* _GIVEN RECORDS_
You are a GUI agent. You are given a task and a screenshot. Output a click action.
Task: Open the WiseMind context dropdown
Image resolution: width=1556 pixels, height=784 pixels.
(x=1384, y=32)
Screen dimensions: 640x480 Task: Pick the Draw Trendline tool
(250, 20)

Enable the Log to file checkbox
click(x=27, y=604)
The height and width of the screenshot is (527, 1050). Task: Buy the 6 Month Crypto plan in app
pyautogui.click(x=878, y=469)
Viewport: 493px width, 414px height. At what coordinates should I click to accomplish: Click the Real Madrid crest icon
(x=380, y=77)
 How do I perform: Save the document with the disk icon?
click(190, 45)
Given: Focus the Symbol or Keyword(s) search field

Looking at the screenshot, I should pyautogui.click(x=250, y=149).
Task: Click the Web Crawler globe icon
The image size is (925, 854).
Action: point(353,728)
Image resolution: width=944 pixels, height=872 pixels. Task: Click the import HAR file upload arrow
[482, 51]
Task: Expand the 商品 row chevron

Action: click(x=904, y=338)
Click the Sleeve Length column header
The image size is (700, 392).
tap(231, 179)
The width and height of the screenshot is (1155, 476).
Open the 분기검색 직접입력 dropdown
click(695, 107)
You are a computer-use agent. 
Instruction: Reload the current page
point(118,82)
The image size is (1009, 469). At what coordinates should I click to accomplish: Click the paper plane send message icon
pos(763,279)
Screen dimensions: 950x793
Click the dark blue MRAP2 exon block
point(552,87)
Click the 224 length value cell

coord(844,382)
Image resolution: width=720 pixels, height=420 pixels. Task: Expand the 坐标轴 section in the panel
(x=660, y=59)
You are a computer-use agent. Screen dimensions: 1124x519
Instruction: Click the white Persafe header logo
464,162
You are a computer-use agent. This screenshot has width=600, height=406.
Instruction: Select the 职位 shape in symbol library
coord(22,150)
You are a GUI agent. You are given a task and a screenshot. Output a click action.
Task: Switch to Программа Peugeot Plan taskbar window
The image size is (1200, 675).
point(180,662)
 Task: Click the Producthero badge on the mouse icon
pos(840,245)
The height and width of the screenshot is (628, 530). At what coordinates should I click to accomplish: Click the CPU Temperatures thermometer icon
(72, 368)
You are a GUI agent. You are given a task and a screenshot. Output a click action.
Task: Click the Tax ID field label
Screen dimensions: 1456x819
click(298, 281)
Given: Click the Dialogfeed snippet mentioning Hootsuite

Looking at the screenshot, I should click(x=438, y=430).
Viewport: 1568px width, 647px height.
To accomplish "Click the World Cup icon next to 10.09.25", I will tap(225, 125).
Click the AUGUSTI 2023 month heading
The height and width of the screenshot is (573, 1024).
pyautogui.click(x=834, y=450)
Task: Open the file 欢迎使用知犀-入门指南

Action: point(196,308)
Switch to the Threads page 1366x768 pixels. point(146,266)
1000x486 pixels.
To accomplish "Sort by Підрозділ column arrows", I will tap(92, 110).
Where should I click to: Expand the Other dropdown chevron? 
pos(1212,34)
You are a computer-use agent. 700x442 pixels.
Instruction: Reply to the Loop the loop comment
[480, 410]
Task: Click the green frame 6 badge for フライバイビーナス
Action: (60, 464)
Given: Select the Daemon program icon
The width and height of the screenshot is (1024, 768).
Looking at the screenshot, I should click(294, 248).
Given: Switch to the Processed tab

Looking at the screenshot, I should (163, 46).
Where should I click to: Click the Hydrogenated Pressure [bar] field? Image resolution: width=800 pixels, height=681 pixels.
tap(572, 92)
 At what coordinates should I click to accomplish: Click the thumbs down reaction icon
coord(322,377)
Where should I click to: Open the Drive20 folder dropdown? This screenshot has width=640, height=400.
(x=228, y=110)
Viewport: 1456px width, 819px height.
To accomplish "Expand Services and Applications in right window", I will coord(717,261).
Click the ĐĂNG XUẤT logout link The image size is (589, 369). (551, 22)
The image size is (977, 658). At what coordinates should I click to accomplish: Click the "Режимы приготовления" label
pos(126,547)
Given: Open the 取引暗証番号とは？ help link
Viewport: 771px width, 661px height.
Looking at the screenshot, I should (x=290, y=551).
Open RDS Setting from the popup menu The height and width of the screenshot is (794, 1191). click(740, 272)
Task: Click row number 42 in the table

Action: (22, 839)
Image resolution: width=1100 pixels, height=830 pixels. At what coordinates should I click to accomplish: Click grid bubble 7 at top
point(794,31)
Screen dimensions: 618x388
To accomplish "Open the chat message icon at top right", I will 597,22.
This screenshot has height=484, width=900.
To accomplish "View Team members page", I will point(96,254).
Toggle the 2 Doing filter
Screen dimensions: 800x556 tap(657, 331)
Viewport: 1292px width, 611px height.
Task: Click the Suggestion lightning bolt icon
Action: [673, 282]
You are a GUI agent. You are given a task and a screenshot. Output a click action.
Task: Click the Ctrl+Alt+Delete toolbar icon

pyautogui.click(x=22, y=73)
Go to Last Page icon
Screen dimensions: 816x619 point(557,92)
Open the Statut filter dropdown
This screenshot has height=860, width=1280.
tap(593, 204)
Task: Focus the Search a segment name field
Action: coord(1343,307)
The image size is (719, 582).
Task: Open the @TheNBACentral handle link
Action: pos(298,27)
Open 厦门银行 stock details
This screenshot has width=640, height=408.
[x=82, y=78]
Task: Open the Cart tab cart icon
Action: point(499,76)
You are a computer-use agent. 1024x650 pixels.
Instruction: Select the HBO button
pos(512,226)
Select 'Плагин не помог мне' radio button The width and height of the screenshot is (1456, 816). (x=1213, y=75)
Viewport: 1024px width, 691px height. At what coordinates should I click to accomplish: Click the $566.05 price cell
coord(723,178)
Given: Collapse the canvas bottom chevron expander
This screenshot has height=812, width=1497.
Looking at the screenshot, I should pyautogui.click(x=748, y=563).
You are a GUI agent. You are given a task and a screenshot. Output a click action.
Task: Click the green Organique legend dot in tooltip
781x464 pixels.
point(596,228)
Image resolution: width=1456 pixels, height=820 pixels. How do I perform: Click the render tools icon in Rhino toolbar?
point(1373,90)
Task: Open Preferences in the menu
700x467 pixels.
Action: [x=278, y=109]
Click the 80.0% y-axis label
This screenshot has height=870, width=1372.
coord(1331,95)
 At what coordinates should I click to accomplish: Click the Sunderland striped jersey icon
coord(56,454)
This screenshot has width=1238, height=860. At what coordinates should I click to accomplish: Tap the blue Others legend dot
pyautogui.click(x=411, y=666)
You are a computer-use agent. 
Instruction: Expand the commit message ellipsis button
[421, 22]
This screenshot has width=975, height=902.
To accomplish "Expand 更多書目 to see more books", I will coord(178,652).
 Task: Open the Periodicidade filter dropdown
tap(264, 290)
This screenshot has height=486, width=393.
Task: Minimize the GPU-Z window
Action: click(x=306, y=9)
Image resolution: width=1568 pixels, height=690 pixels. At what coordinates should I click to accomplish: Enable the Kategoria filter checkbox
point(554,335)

* _TO DO_
Only lines that contain "computer" are needed, so copy each of them from the data.

* _TASK SOLUTION_
You are a computer-use agent. 
You are a computer-use agent. Screen dimensions: 1124x519
You are a computer-use agent. This screenshot has width=600, height=406.
You are a computer-use agent. 700x442 pixels.
You are a computer-use agent. 1024x650 pixels.
You are a computer-use agent. 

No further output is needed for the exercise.